Ceket ile keten bezini değer olarak ele aldığımız zaman bunları farklı kullanım-değerlerinden soyutladığımız gibi, bu değerlerin temsil ettiği emek için de aynı şeyi yapıyoruz: onun yararlı biçimleri arasındaki, dokumacılık ve terzilik arasındaki farkı dikkate almıyoruz. Kullanım-değeri olarak ceket ve keten bezi, özel üretici faaliyetlerin kumaş ve iplikle birleşmesidir, oysa ceket ile keten bezi, değer olarak, birbirlerinden ayrılmamış emeğin salt türdeş donmuş halidir ve bu değerlerde somutlaşmış olan emek, kumaş ve iplik ile ilişkili üretici faaliyetler açısından değil, yalnızca insan emek-gücünün harcanması olarak hesaba katılırlar. Terzilik ve dokumacılık, ceket ve keten bezinin kullanım-değerlerinin yaratılmasında, yalnız bu iki emek türü farklı nitelikte oldukları için zorunlu etkenlerdir; ama bunlar kendi özel niteliklerinden soyutlandığı ve her ikisinin de aynı nitelikte insan emeğine sahip olduğu gözönüne alınırsa, bu iki emek türü, terzilik ve dokumacılık, aynı malların değerlerinin özünü oluştururlar.

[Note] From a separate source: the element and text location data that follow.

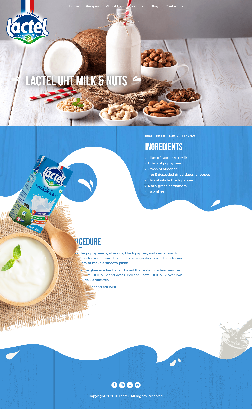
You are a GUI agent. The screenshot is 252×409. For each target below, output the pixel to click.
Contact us (174, 6)
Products (136, 6)
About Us (113, 6)
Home (74, 6)
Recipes (92, 6)
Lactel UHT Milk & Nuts (182, 136)
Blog (154, 6)
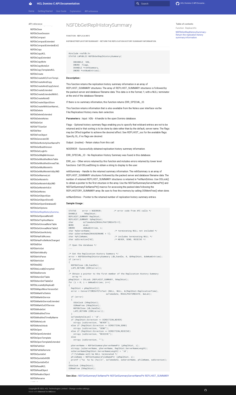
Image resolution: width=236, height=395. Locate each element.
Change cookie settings (79, 388)
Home (31, 11)
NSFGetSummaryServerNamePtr (127, 375)
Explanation (75, 11)
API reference (91, 11)
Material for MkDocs (47, 391)
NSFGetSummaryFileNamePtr (93, 375)
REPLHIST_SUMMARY (157, 375)
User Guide (61, 11)
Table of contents (184, 24)
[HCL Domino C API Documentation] (30, 4)
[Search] (152, 3)
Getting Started (45, 11)
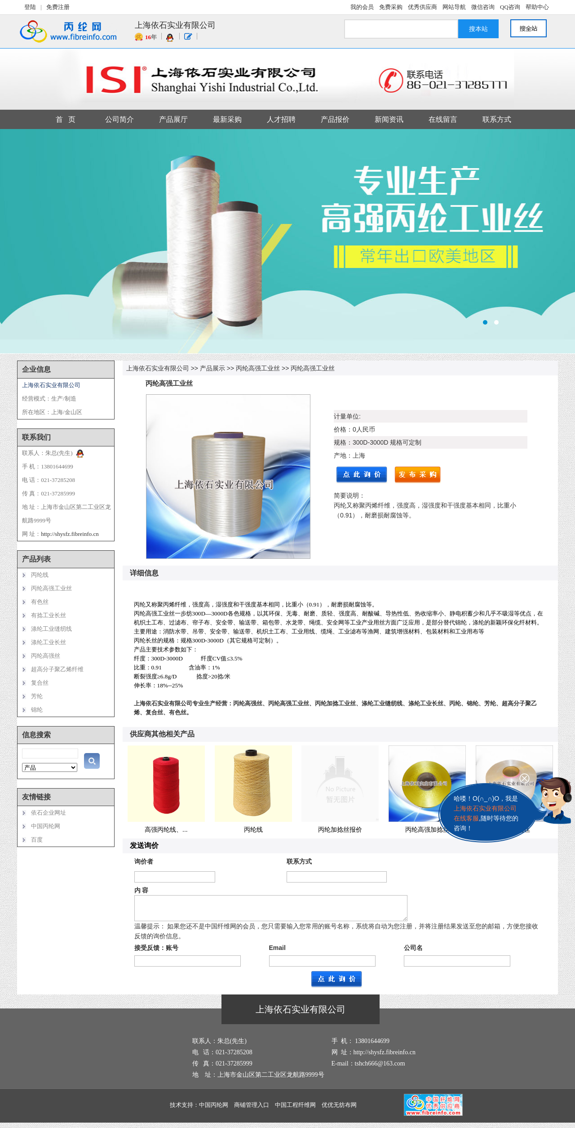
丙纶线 (253, 829)
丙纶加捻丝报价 (340, 829)
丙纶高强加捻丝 (427, 829)
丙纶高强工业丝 (258, 368)
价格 (340, 429)
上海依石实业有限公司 (157, 368)
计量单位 (346, 416)
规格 (340, 442)
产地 (340, 455)
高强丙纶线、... (166, 829)
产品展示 (212, 368)
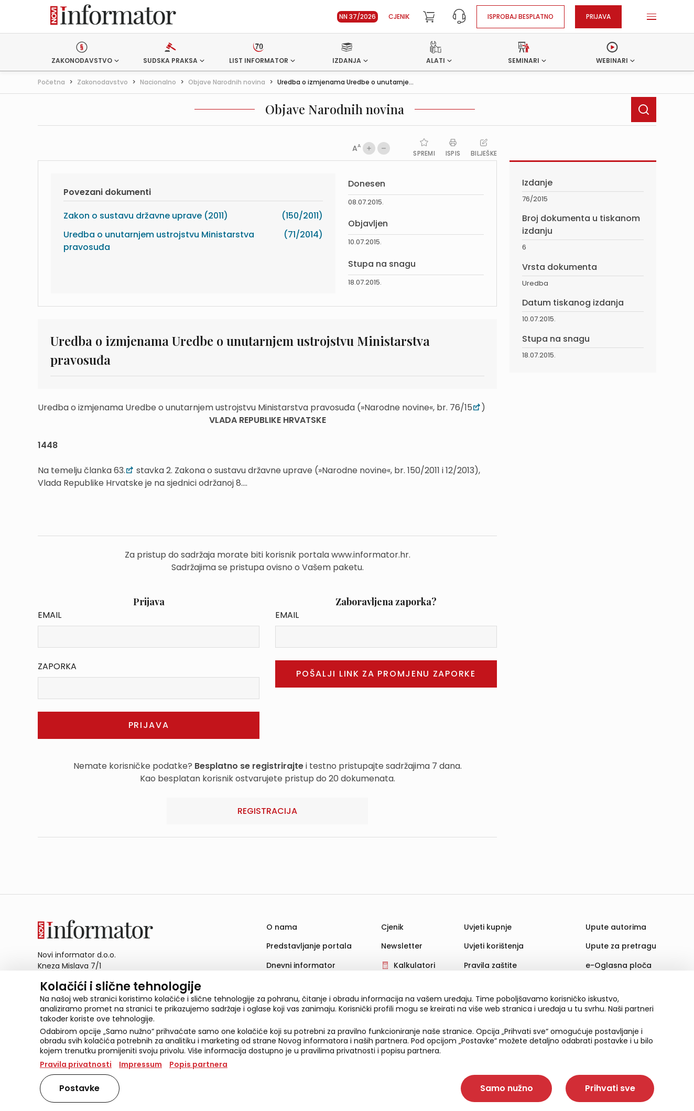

Ancak, ceket ile keten bezi, yalnızca değerler değil, belirli büyüklükte değerlerdir, ve bizim varsayımımıza göre, ceket, on yardalık keten bezinin iki katı değerindedir. Peki ama, değerleri arasındaki bu fark nereden geliyor? Bu fark, keten bezinin içerdiği emeğin, ceketin içerdiği emeğin ancak yarısı kadar olmasından, ve dolayısıyla ikincinin üretimi sırasında, birincinin üretimi için gerekli olan zamanın iki katı emek-gücü harcanmasından ileri gelmektedir.

Öyleyse, kullanım-değeri esas alındığında, bir metaın içerdiği emek, yalnızca nitel olarak hesaba katılır, değer esas alındığında, yalnızca nicelik hesaba katılır ve ilkönce, yalın ve saf insan emeğine indirgenmesi gerekir. Sözkonusu olan, birincisinde Nasil ve Ne?, ikincisinde Ne kadar? ve Ne sürede? sorularıdır. Bir metaın değerinin büyüklüğü, kendisinde somutlaşan emeği temsil ettiğine göre, belli oranlarda alınan bütün metaların değer olarak eşit olması gerekir.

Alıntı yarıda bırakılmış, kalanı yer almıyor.